A common need, when building a web-application (or any database-driven application) is to create batch scripts that can do processing external to the request/response cycle of the app itself.

Below is a skeleton for writing your own scripts that make use of your TG2.0 app environment and models.

#!/usr/bin/env python2.5
# -*- coding: utf-8 -*-
 
import os
import pkg_resources
pkg_resources.require('TurboGears2')
from tg import config
from tg.exceptions import HTTPNotFound
from paste.deploy import appconfig
from myprojectname.config.environment import load_environment
 
config_dir = '..'
config_file = 'deployment.ini'
# Load the application config
conf = appconfig('config:'+config_file, relative_to=config_dir)
# Load the logging options
# (must be done before environment is loaded or sqlalchemy won't log)
from paste.script.util.logging_config import fileConfig
fileConfig(config_dir+os.sep+config_file)
# Load the environment
load_environment(conf.global_conf, conf.local_conf)
 
# Now TG2 is loaded, along with your config (available as the 'config' object)
# Now you can import your models and do whatever you like
from myprojectname.model import DBSession, modela, modelb
 
def commit_session():
    DBsession.flush()
    transaction.commit()
 
#
# cool code that does stuff goes here
#
 
# Just remember to DBSession.flush() and transaction.commit()
# before exiting, to actually save your changes to the database.
commit_session()

Caveat Coder!

I got hung up on that logging code for a long time.
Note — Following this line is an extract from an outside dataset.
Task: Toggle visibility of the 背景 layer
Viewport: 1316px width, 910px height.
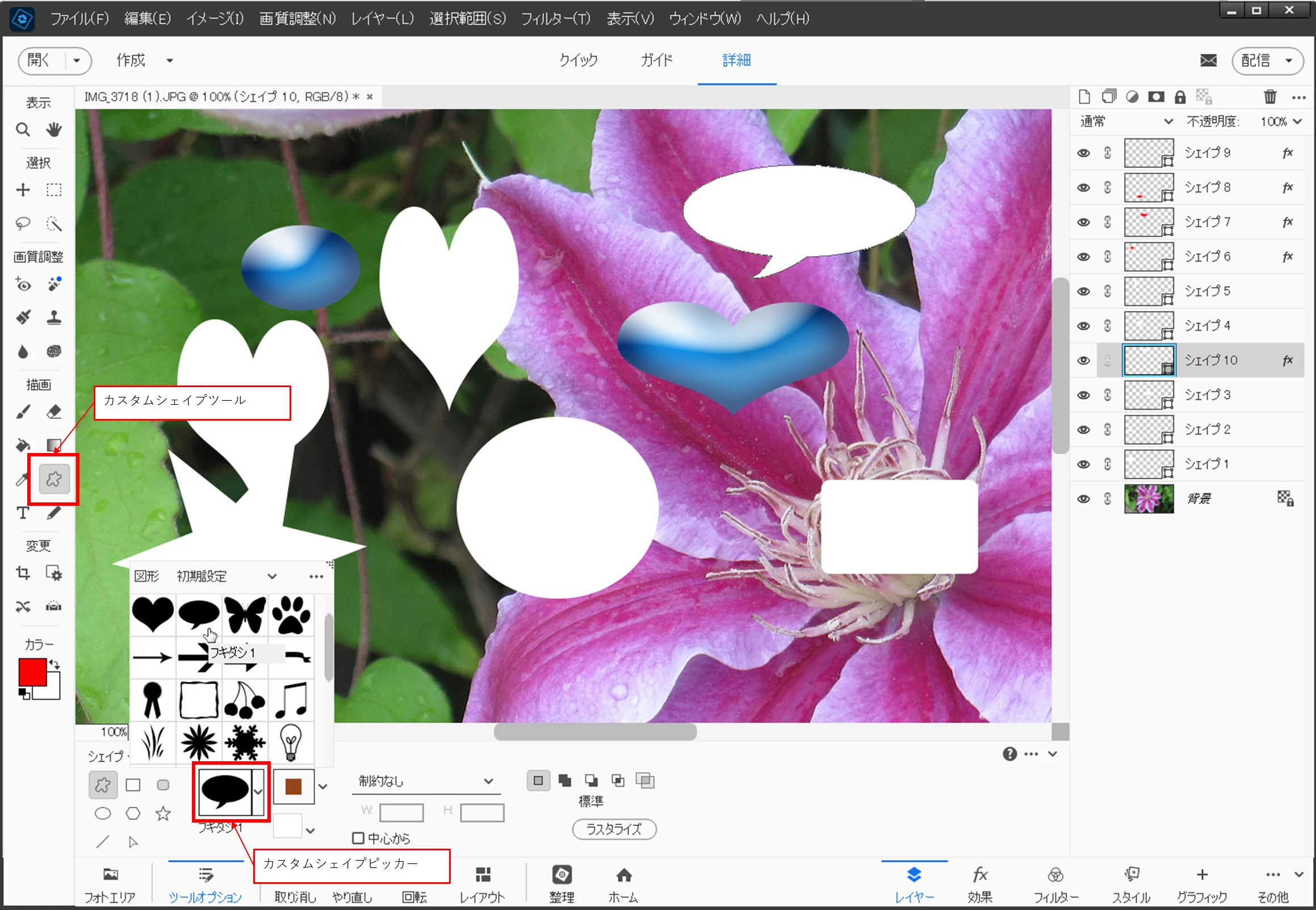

It’s just two lines, but I found out the placement is very important. My hint came from the pylons-devel post linked to below.

It turns out that SQLAlchemy does some tricky stuff with logging. At first glance it’s ridiculous, but I’m disinclined to believe the SQLAlchemy guys would do something without reason. Maybe it’s a performance thing. You can see evidence of it inside sqlalchemy/log.py in the lines that reference “_should_log_info” and “_should_log_debug” variables. You can dig around the code for the details of where these are used, but essentially, SQLAlchemy sets flags that enable or disable logging based on whether the appropriate loggers are intialized and the appropriate logging levels are set at the time the engine is instantiated. Evidently, you can’t change log level after instantiation of the SQLAlchemy engine.

Related posts

These are the relevant links that my Googling turned up. I ended up figuring out the solution from the code, like I say above, but maybe these can help somebody else–not all the problems are identical.
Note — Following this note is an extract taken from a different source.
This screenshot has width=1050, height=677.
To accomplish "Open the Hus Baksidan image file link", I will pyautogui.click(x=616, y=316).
  • just for kicks, I went through engine/base.py and pool.py and commented out all the “if _should_log_XXX” conditionals, allowing all the info() and debug() calls to happen, just not logging anything. A run of test_zoomark shows it adds about 10% method call overhead. I’m still disinclined to take the conditionals out, but I will try perhaps storing “shouldLogInfo()” etc. per Connection, which might cut out most of the superfluous calls while allowing logging to be “live” at least to the extent that you checked out a new connection from the pool.
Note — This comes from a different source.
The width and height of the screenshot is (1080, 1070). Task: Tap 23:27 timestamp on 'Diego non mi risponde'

    It might help to know that you can call (in 0.6) sqlalchemy.log._refresh_class_loggers which will re-set all the _should_log flags to the current reality, but let me try this thing first.

  • Anthony Theocharis March 1st, 2010 at 3:28 pm

    Hey Mike,

    Thanks for the follow up! It’s interesting to know there’s such an overhead saved by adding those conditionals.

    We’re running with 0.5.8 right now, but it’s good to hear there’s some love being given to the process for the next version of sqlalchemy.